How much attic stock is recommended?
Five percent of the total square feet installed is a reasonable attic stock if preparing for minor accidents. Those customers who purchase attic stock for specific, anticipated replacements or expansions should purchase a quantity specific to the target areas. Some of our client's who have extra cash will, from time to time, purchase additional carpet to replace their staircase knowing that, more than any other place in a house, the carpet on the stairs will compromise overall appearances. Six years afterward, fresh carpet on the stairs will be striking! (This is the advice that we follow internally.) Recently, a condominium requested 20 percent attic stock of carpet tile in their determination to avoid a full replacement in ten years in favor of selective replacements.

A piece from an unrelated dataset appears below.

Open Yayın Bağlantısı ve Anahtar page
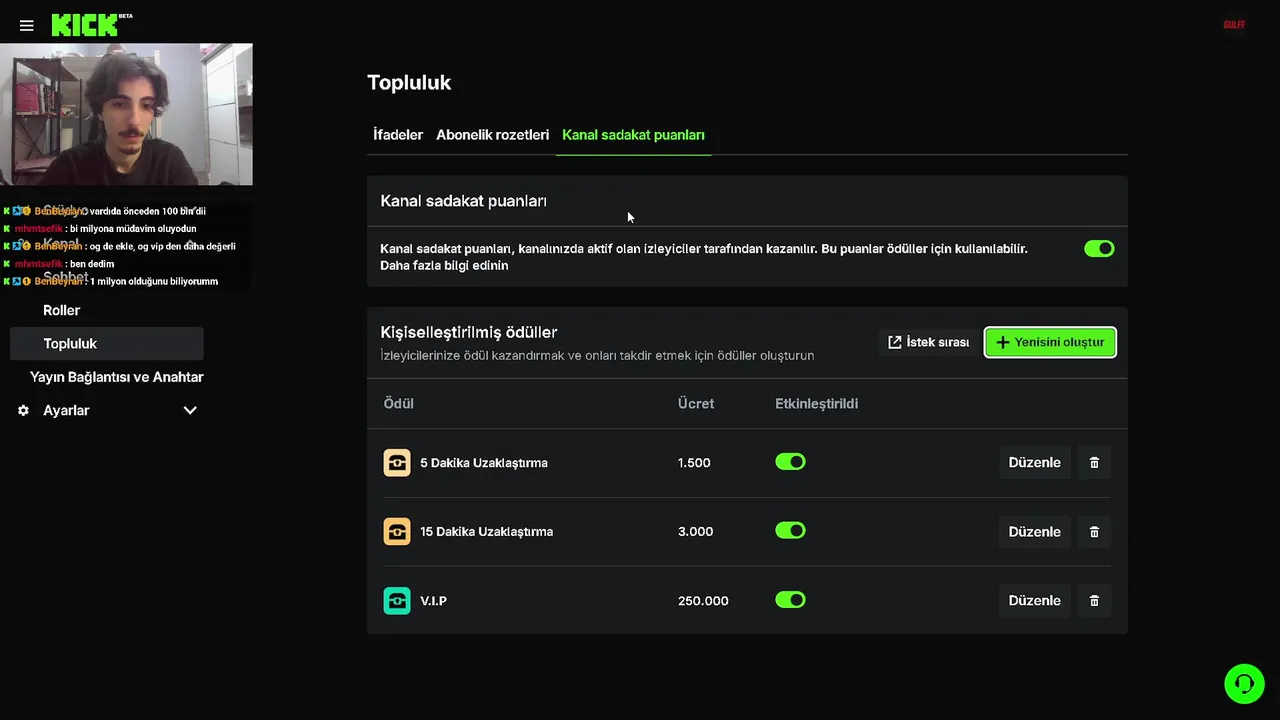This screenshot has width=1280, height=720. 116,377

Where should attic stock be stored?
Some commercial properties have a climate-controlled warehouse for storage. We manage the attic stock for multiple five-star hotels without climate control. Residential flooring usually requires a little more creativity due to limited space. Homeowners might consider space under a bed, in an extra closet, or in the garage. Moisture, heat, and insects are among the greatest risk factors against attic stock flooring supplies. Flooring manufacturers usually publish a maximum and minimum storage temperature. Extremely high temperatures may damage colors or dry out material. Flat surfaces are important, especially for hardwood and vinyl flooring. Over time carpet can develop pile crush or develop backing damage if the carpet is weighted down, bent, or twisted excessively. Ideally, it is best not to store flooring directly on a concrete slab due to potential moisture emissions from the concrete or a flood. When possible, we prefer to store on shelving systems or on flat-surface pallets which gives a little extra protection.

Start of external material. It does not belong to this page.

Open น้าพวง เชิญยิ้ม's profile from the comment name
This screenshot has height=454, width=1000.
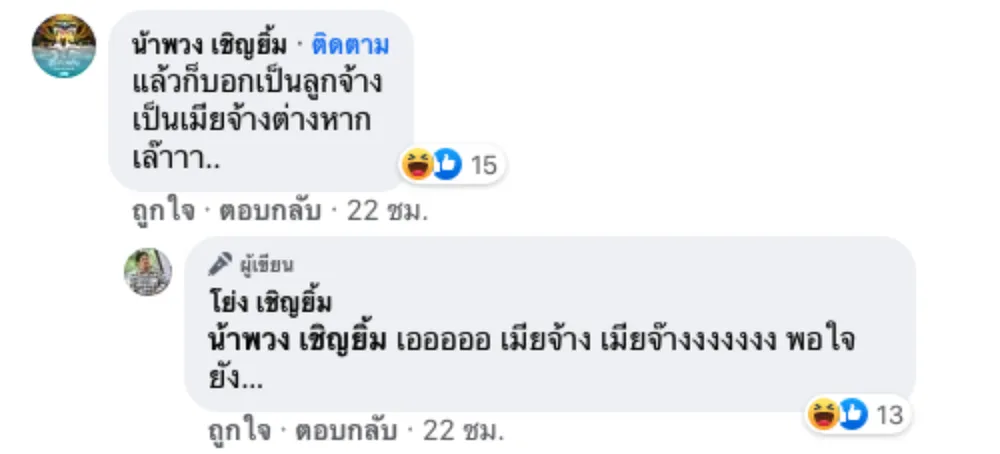click(209, 45)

How ought surplus supplies be packaged?
Keep all flooring attic stock in original wrappers or cartons if possible. The original packaging commonly gives very helpful information and can, in some instances, protect the flooring from moisture, insects, and pests. Wool must be protected from moths. Flooring which is manufactured in a roll format should be stored on an original core. If storing boxes or rolls, remember that you can stack only so high before the accumulated weight will damage the lower product.
When should one make attic stock decisions?
The smartest moment to make your decision for attic stock is at the time of the original purchase. Some make the mistake of requesting a purchase of supplemental material after their new flooring is installed. This means that the client may receive new materials from a different dye lot. Furthermore, the freight cost usually increases for a smaller, separate order. Additionally, flooring products are routinely discontinued. Today's hottest products may not be available in six months because they are replaced by newer and hotter products. Finally, for those who have custom-made carpet and other custom flooring, mills typically require minimum production quantities (subject to overruns) and the dye lot may not match.